[Start of Attachment]
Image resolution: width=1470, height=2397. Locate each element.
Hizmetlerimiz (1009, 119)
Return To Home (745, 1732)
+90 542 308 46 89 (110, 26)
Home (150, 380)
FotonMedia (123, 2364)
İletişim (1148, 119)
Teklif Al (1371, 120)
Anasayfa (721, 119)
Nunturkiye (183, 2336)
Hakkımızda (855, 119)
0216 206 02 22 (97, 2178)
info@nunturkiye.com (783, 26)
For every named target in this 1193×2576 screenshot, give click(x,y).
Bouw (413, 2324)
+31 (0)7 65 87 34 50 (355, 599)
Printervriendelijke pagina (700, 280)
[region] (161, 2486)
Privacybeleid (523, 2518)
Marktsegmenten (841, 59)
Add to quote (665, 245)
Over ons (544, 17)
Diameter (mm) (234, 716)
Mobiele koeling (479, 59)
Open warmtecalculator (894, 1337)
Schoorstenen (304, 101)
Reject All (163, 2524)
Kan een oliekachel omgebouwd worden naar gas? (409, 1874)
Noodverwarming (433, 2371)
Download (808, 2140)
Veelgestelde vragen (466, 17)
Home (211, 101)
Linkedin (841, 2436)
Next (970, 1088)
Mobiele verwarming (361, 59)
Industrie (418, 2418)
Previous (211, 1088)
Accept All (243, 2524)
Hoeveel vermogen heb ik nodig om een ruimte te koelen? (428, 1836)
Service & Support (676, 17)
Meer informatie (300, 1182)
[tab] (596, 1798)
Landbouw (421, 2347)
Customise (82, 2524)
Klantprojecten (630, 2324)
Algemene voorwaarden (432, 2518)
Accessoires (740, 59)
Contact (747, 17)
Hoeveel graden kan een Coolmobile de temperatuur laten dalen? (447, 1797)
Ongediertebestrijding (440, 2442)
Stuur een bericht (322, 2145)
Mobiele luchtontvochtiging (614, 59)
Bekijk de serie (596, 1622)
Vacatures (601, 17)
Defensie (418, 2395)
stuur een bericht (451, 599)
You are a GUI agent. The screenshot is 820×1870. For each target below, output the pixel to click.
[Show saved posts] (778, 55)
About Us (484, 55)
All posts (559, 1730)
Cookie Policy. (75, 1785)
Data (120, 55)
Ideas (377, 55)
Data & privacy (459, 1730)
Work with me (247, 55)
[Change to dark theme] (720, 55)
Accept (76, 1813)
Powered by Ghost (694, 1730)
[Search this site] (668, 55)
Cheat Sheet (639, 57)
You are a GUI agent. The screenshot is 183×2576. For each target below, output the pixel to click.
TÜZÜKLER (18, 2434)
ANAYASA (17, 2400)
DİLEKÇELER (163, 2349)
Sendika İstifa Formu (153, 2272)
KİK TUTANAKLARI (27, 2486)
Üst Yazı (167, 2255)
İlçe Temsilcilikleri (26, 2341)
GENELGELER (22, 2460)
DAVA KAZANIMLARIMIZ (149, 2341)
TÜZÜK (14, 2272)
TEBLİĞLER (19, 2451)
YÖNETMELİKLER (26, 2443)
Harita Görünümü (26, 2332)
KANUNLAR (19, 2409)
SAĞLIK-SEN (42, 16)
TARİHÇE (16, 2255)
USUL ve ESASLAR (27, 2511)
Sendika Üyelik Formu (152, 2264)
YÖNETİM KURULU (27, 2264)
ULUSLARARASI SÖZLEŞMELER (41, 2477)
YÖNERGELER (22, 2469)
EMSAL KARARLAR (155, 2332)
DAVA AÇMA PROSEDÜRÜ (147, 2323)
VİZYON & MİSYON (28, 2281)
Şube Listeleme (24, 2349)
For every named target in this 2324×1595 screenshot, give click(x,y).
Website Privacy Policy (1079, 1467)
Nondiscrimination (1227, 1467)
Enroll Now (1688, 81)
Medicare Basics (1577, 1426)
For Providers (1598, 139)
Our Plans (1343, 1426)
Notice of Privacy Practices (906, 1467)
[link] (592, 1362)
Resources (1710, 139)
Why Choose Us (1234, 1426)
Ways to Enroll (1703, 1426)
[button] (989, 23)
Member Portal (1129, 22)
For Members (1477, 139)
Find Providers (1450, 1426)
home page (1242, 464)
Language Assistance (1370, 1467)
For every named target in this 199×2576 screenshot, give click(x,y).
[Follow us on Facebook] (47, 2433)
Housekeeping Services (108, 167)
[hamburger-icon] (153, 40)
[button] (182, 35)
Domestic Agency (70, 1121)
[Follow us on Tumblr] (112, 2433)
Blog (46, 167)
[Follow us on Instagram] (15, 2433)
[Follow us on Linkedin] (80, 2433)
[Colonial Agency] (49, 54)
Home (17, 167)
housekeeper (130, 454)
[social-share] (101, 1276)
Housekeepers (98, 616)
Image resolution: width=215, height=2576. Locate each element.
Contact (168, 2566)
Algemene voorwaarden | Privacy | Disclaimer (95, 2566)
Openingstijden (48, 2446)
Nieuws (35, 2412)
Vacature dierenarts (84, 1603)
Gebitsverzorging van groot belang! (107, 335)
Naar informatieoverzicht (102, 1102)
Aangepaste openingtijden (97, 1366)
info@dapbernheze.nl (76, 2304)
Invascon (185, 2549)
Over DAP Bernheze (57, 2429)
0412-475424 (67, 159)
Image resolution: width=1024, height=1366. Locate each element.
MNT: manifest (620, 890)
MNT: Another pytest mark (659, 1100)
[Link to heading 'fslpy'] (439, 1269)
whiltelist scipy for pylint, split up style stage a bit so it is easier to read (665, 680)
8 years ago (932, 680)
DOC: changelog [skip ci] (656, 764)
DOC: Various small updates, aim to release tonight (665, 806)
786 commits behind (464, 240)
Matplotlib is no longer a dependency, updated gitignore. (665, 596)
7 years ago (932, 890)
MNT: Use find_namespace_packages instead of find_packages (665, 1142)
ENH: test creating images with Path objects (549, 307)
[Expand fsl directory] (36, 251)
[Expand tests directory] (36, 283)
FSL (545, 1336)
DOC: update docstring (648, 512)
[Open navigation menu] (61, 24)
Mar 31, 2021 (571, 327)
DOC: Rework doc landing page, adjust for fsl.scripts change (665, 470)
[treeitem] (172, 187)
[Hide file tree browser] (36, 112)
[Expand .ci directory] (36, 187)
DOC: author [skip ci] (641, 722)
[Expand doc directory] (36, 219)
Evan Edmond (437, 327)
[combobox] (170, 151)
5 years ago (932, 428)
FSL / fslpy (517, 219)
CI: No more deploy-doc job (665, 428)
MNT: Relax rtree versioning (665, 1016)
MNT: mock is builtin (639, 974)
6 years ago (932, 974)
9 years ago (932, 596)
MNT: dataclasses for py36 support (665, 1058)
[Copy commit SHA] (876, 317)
[End of Attachment]
**What is being asked**:
All the records above need to be transcribed exactly and in full.

**Solution**:
Image resolution: width=1470, height=2397. Locate each element.
Hizmetlerimiz (1009, 119)
Return To Home (745, 1732)
+90 542 308 46 89 (110, 26)
Home (150, 380)
FotonMedia (123, 2364)
İletişim (1148, 119)
Teklif Al (1371, 120)
Anasayfa (721, 119)
Nunturkiye (183, 2336)
Hakkımızda (855, 119)
0216 206 02 22 (97, 2178)
info@nunturkiye.com (783, 26)
For every named target in this 1193×2576 screenshot, give click(x,y).
Bouw (413, 2324)
+31 (0)7 65 87 34 50 (355, 599)
Printervriendelijke pagina (700, 280)
[region] (161, 2486)
Privacybeleid (523, 2518)
Marktsegmenten (841, 59)
Add to quote (665, 245)
Over ons (544, 17)
Diameter (mm) (234, 716)
Mobiele koeling (479, 59)
Open warmtecalculator (894, 1337)
Schoorstenen (304, 101)
Reject All (163, 2524)
Kan een oliekachel omgebouwd worden naar gas? (409, 1874)
Noodverwarming (433, 2371)
Download (808, 2140)
Veelgestelde vragen (466, 17)
Home (211, 101)
Linkedin (841, 2436)
Next (970, 1088)
Mobiele verwarming (361, 59)
Industrie (418, 2418)
Previous (211, 1088)
Accept All (243, 2524)
Hoeveel vermogen heb ik nodig om een ruimte te koelen? (428, 1836)
Service & Support (676, 17)
Meer informatie (300, 1182)
[tab] (596, 1798)
Landbouw (421, 2347)
Customise (82, 2524)
Klantprojecten (630, 2324)
Algemene voorwaarden (432, 2518)
Accessoires (740, 59)
Contact (747, 17)
Hoeveel graden kan een Coolmobile de temperatuur laten dalen? (447, 1797)
Ongediertebestrijding (440, 2442)
Stuur een bericht (322, 2145)
Mobiele luchtontvochtiging (614, 59)
Bekijk de serie (596, 1622)
Vacatures (601, 17)
Defensie (418, 2395)
stuur een bericht (451, 599)
You are a GUI agent. The screenshot is 820×1870. For each target below, output the pixel to click.
[Show saved posts] (778, 55)
About Us (484, 55)
All posts (559, 1730)
Cookie Policy. (75, 1785)
Data (120, 55)
Ideas (377, 55)
Data & privacy (459, 1730)
Work with me (247, 55)
[Change to dark theme] (720, 55)
Accept (76, 1813)
Powered by Ghost (694, 1730)
[Search this site] (668, 55)
Cheat Sheet (639, 57)
You are a GUI agent. The screenshot is 183×2576. For each target below, output the pixel to click.
TÜZÜKLER (18, 2434)
ANAYASA (17, 2400)
DİLEKÇELER (163, 2349)
Sendika İstifa Formu (153, 2272)
KİK TUTANAKLARI (27, 2486)
Üst Yazı (167, 2255)
İlçe Temsilcilikleri (26, 2341)
GENELGELER (22, 2460)
DAVA KAZANIMLARIMIZ (149, 2341)
TÜZÜK (14, 2272)
TEBLİĞLER (19, 2451)
YÖNETMELİKLER (26, 2443)
Harita Görünümü (26, 2332)
KANUNLAR (19, 2409)
SAĞLIK-SEN (42, 16)
TARİHÇE (16, 2255)
USUL ve ESASLAR (27, 2511)
Sendika Üyelik Formu (152, 2264)
YÖNETİM KURULU (27, 2264)
ULUSLARARASI SÖZLEŞMELER (41, 2477)
YÖNERGELER (22, 2469)
EMSAL KARARLAR (155, 2332)
DAVA AÇMA PROSEDÜRÜ (147, 2323)
VİZYON & MİSYON (28, 2281)
Şube Listeleme (24, 2349)
For every named target in this 2324×1595 screenshot, give click(x,y).
Website Privacy Policy (1079, 1467)
Nondiscrimination (1227, 1467)
Enroll Now (1688, 81)
Medicare Basics (1577, 1426)
For Providers (1598, 139)
Our Plans (1343, 1426)
Notice of Privacy Practices (906, 1467)
[link] (592, 1362)
Resources (1710, 139)
Why Choose Us (1234, 1426)
Ways to Enroll (1703, 1426)
[button] (989, 23)
Member Portal (1129, 22)
For Members (1477, 139)
Find Providers (1450, 1426)
home page (1242, 464)
Language Assistance (1370, 1467)
For every named target in this 199×2576 screenshot, give click(x,y).
[Follow us on Facebook] (47, 2433)
Housekeeping Services (108, 167)
[hamburger-icon] (153, 40)
[button] (182, 35)
Domestic Agency (70, 1121)
[Follow us on Tumblr] (112, 2433)
Blog (46, 167)
[Follow us on Instagram] (15, 2433)
[Follow us on Linkedin] (80, 2433)
[Colonial Agency] (49, 54)
Home (17, 167)
housekeeper (130, 454)
[social-share] (101, 1276)
Housekeepers (98, 616)
Image resolution: width=215, height=2576. Locate each element.
Contact (168, 2566)
Algemene voorwaarden | Privacy | Disclaimer (95, 2566)
Openingstijden (48, 2446)
Nieuws (35, 2412)
Vacature dierenarts (84, 1603)
Gebitsverzorging van groot belang! (107, 335)
Naar informatieoverzicht (102, 1102)
Aangepaste openingtijden (97, 1366)
info@dapbernheze.nl (76, 2304)
Invascon (185, 2549)
Over DAP Bernheze (57, 2429)
0412-475424 (67, 159)
Image resolution: width=1024, height=1366. Locate each element.
MNT: manifest (620, 890)
MNT: Another pytest mark (659, 1100)
[Link to heading 'fslpy'] (439, 1269)
whiltelist scipy for pylint, split up style stage a bit so it is easier to read (665, 680)
8 years ago (932, 680)
DOC: changelog [skip ci] (656, 764)
DOC: Various small updates, aim to release tonight (665, 806)
786 commits behind (464, 240)
Matplotlib is no longer a dependency, updated gitignore. (665, 596)
7 years ago (932, 890)
MNT: Use find_namespace_packages instead of find_packages (665, 1142)
ENH: test creating images with Path objects (549, 307)
[Expand fsl directory] (36, 251)
[Expand tests directory] (36, 283)
FSL (545, 1336)
DOC: update docstring (648, 512)
[Open navigation menu] (61, 24)
Mar 31, 2021 (571, 327)
DOC: Rework doc landing page, adjust for fsl.scripts change (665, 470)
[treeitem] (172, 187)
[Hide file tree browser] (36, 112)
[Expand .ci directory] (36, 187)
DOC: author [skip ci] (641, 722)
[Expand doc directory] (36, 219)
Evan Edmond (437, 327)
[combobox] (170, 151)
5 years ago (932, 428)
FSL / fslpy (517, 219)
CI: No more deploy-doc job (665, 428)
MNT: Relax rtree versioning (665, 1016)
MNT: mock is builtin (639, 974)
6 years ago (932, 974)
9 years ago (932, 596)
MNT: dataclasses for py36 support (665, 1058)
[Copy commit SHA] (876, 317)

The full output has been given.